───── RECORDS TO PROCESS

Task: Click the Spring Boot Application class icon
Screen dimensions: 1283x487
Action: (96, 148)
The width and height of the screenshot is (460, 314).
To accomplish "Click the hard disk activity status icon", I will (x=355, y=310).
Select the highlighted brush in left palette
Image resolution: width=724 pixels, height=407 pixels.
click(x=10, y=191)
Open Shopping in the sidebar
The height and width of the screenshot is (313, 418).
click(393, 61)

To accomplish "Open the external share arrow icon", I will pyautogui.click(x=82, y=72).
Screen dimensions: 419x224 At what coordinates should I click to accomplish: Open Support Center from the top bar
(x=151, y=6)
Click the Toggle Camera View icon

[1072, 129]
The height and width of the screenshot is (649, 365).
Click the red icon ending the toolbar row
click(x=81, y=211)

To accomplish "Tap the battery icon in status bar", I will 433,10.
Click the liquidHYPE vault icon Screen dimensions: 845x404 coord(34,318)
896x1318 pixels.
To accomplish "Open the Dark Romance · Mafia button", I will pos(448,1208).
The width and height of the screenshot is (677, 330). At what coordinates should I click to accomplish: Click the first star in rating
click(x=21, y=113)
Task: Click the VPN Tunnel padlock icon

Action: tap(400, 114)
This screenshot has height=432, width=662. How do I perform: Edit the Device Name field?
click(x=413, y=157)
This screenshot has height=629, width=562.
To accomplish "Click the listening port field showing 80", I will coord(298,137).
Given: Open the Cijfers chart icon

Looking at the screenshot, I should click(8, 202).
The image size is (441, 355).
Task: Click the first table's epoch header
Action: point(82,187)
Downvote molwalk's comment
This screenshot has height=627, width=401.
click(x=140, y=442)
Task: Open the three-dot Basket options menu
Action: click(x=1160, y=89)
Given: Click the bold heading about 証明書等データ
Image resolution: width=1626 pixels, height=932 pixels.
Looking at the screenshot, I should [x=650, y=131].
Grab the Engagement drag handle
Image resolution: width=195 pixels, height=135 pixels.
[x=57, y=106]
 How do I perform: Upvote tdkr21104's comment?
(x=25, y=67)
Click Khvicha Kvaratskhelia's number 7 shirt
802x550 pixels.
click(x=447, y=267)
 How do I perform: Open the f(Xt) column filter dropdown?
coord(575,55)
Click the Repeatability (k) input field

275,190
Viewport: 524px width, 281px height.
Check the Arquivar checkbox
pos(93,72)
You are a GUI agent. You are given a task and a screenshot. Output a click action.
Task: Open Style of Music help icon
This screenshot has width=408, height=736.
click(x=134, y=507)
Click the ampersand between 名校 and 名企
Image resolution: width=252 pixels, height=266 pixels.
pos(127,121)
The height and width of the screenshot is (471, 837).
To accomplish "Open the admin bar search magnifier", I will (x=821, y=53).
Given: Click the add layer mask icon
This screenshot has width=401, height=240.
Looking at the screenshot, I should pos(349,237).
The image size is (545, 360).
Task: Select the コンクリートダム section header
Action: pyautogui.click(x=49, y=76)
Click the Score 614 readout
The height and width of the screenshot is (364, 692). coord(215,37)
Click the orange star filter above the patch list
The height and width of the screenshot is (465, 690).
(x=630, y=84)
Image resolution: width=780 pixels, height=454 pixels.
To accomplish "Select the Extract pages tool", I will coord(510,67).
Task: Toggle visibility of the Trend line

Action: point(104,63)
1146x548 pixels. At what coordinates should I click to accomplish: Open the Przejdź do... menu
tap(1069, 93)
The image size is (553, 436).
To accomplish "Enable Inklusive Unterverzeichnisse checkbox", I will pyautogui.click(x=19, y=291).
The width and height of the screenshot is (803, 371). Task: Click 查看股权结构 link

──────────

▸ ASSIGNED TASK:
The reply should restate the records above in full, character for character.

▸ SOLVED EXERCISE:
Task: Click the Spring Boot Application class icon
Screen dimensions: 1283x487
Action: (96, 148)
The width and height of the screenshot is (460, 314).
To accomplish "Click the hard disk activity status icon", I will (x=355, y=310).
Select the highlighted brush in left palette
Image resolution: width=724 pixels, height=407 pixels.
click(x=10, y=191)
Open Shopping in the sidebar
The height and width of the screenshot is (313, 418).
click(393, 61)

To accomplish "Open the external share arrow icon", I will pyautogui.click(x=82, y=72).
Screen dimensions: 419x224 At what coordinates should I click to accomplish: Open Support Center from the top bar
(x=151, y=6)
Click the Toggle Camera View icon

[1072, 129]
The height and width of the screenshot is (649, 365).
Click the red icon ending the toolbar row
click(x=81, y=211)

To accomplish "Tap the battery icon in status bar", I will 433,10.
Click the liquidHYPE vault icon Screen dimensions: 845x404 coord(34,318)
896x1318 pixels.
To accomplish "Open the Dark Romance · Mafia button", I will pos(448,1208).
The width and height of the screenshot is (677, 330). At what coordinates should I click to accomplish: Click the first star in rating
click(x=21, y=113)
Task: Click the VPN Tunnel padlock icon

Action: tap(400, 114)
This screenshot has height=432, width=662. How do I perform: Edit the Device Name field?
click(x=413, y=157)
This screenshot has height=629, width=562.
To accomplish "Click the listening port field showing 80", I will coord(298,137).
Given: Open the Cijfers chart icon

Looking at the screenshot, I should click(8, 202).
The image size is (441, 355).
Task: Click the first table's epoch header
Action: point(82,187)
Downvote molwalk's comment
This screenshot has height=627, width=401.
click(x=140, y=442)
Task: Open the three-dot Basket options menu
Action: click(x=1160, y=89)
Given: Click the bold heading about 証明書等データ
Image resolution: width=1626 pixels, height=932 pixels.
Looking at the screenshot, I should [x=650, y=131].
Grab the Engagement drag handle
Image resolution: width=195 pixels, height=135 pixels.
[x=57, y=106]
 How do I perform: Upvote tdkr21104's comment?
(x=25, y=67)
Click Khvicha Kvaratskhelia's number 7 shirt
802x550 pixels.
click(x=447, y=267)
 How do I perform: Open the f(Xt) column filter dropdown?
coord(575,55)
Click the Repeatability (k) input field

275,190
Viewport: 524px width, 281px height.
Check the Arquivar checkbox
pos(93,72)
You are a GUI agent. You are given a task and a screenshot. Output a click action.
Task: Open Style of Music help icon
This screenshot has width=408, height=736.
click(x=134, y=507)
Click the ampersand between 名校 and 名企
Image resolution: width=252 pixels, height=266 pixels.
pos(127,121)
The height and width of the screenshot is (471, 837).
To accomplish "Open the admin bar search magnifier", I will (x=821, y=53).
Given: Click the add layer mask icon
This screenshot has width=401, height=240.
Looking at the screenshot, I should pos(349,237).
The image size is (545, 360).
Task: Select the コンクリートダム section header
Action: pyautogui.click(x=49, y=76)
Click the Score 614 readout
The height and width of the screenshot is (364, 692). coord(215,37)
Click the orange star filter above the patch list
The height and width of the screenshot is (465, 690).
(x=630, y=84)
Image resolution: width=780 pixels, height=454 pixels.
To accomplish "Select the Extract pages tool", I will coord(510,67).
Task: Toggle visibility of the Trend line

Action: point(104,63)
1146x548 pixels. At what coordinates should I click to accomplish: Open the Przejdź do... menu
tap(1069, 93)
The image size is (553, 436).
To accomplish "Enable Inklusive Unterverzeichnisse checkbox", I will pyautogui.click(x=19, y=291).
The width and height of the screenshot is (803, 371). Task: Click 查看股权结构 link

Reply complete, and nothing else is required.